### Problem description:
Write out again, please, the records below from the first line to the line holding "Screen dimensions: 701x521", inclusive, and nothing else.

(Excerpts from a dataset)
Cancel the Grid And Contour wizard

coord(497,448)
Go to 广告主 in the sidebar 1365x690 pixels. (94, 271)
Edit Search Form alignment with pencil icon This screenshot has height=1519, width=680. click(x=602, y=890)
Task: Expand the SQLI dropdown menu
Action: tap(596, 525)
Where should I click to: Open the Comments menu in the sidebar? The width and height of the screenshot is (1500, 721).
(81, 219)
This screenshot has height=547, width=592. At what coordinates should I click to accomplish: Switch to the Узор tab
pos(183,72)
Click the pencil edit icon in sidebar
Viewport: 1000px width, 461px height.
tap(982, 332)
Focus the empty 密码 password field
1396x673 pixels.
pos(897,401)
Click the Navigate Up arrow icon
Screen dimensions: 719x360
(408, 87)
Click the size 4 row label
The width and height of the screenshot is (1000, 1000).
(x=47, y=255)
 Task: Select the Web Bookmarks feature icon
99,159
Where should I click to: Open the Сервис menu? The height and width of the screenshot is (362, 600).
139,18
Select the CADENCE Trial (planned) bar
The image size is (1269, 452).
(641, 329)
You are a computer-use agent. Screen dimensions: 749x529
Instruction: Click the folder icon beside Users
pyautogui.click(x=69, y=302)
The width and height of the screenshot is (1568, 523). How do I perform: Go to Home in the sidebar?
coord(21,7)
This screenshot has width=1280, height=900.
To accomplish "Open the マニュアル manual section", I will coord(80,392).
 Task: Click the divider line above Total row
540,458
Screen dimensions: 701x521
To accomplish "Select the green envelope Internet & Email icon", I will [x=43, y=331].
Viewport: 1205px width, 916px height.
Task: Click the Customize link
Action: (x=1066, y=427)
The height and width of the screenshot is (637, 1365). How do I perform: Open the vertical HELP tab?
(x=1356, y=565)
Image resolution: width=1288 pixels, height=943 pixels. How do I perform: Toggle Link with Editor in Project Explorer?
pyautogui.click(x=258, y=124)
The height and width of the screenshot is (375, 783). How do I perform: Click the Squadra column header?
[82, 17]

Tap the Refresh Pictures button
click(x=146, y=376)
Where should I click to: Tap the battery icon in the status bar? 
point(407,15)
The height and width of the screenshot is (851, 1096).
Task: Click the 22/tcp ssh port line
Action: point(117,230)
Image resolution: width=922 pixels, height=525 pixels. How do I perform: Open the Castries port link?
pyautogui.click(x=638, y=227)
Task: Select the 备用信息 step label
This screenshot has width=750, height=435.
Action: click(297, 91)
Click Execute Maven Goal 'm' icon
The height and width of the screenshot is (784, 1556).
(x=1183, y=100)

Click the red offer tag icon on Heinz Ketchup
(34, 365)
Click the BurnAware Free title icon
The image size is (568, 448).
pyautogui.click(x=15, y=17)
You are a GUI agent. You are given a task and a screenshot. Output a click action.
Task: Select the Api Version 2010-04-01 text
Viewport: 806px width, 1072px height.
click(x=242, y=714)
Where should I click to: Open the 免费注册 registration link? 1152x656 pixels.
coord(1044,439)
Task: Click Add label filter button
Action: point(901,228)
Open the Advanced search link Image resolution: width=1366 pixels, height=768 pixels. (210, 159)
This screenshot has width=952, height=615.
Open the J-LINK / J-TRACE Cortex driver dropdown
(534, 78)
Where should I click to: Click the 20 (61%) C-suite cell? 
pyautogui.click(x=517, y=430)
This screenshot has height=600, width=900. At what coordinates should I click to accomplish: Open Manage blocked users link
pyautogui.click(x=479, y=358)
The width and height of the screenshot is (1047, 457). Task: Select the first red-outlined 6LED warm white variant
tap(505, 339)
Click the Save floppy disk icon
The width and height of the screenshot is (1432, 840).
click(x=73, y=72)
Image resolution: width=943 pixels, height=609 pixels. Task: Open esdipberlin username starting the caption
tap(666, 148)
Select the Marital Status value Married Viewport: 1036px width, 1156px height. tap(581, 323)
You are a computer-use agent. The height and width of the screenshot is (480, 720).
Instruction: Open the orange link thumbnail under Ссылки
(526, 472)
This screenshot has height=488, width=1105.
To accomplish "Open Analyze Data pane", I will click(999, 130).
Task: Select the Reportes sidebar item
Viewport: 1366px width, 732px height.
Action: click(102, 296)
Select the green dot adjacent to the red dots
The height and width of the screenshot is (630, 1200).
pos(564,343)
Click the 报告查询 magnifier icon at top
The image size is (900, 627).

### Response:
Cancel the Grid And Contour wizard

coord(497,448)
Go to 广告主 in the sidebar 1365x690 pixels. (94, 271)
Edit Search Form alignment with pencil icon This screenshot has height=1519, width=680. click(x=602, y=890)
Task: Expand the SQLI dropdown menu
Action: tap(596, 525)
Where should I click to: Open the Comments menu in the sidebar? The width and height of the screenshot is (1500, 721).
(81, 219)
This screenshot has height=547, width=592. At what coordinates should I click to accomplish: Switch to the Узор tab
pos(183,72)
Click the pencil edit icon in sidebar
Viewport: 1000px width, 461px height.
tap(982, 332)
Focus the empty 密码 password field
1396x673 pixels.
pos(897,401)
Click the Navigate Up arrow icon
Screen dimensions: 719x360
(408, 87)
Click the size 4 row label
The width and height of the screenshot is (1000, 1000).
(x=47, y=255)
 Task: Select the Web Bookmarks feature icon
99,159
Where should I click to: Open the Сервис menu? The height and width of the screenshot is (362, 600).
139,18
Select the CADENCE Trial (planned) bar
The image size is (1269, 452).
(641, 329)
You are a computer-use agent. Screen dimensions: 749x529
Instruction: Click the folder icon beside Users
pyautogui.click(x=69, y=302)
The width and height of the screenshot is (1568, 523). How do I perform: Go to Home in the sidebar?
coord(21,7)
This screenshot has width=1280, height=900.
To accomplish "Open the マニュアル manual section", I will coord(80,392).
 Task: Click the divider line above Total row
540,458
Screen dimensions: 701x521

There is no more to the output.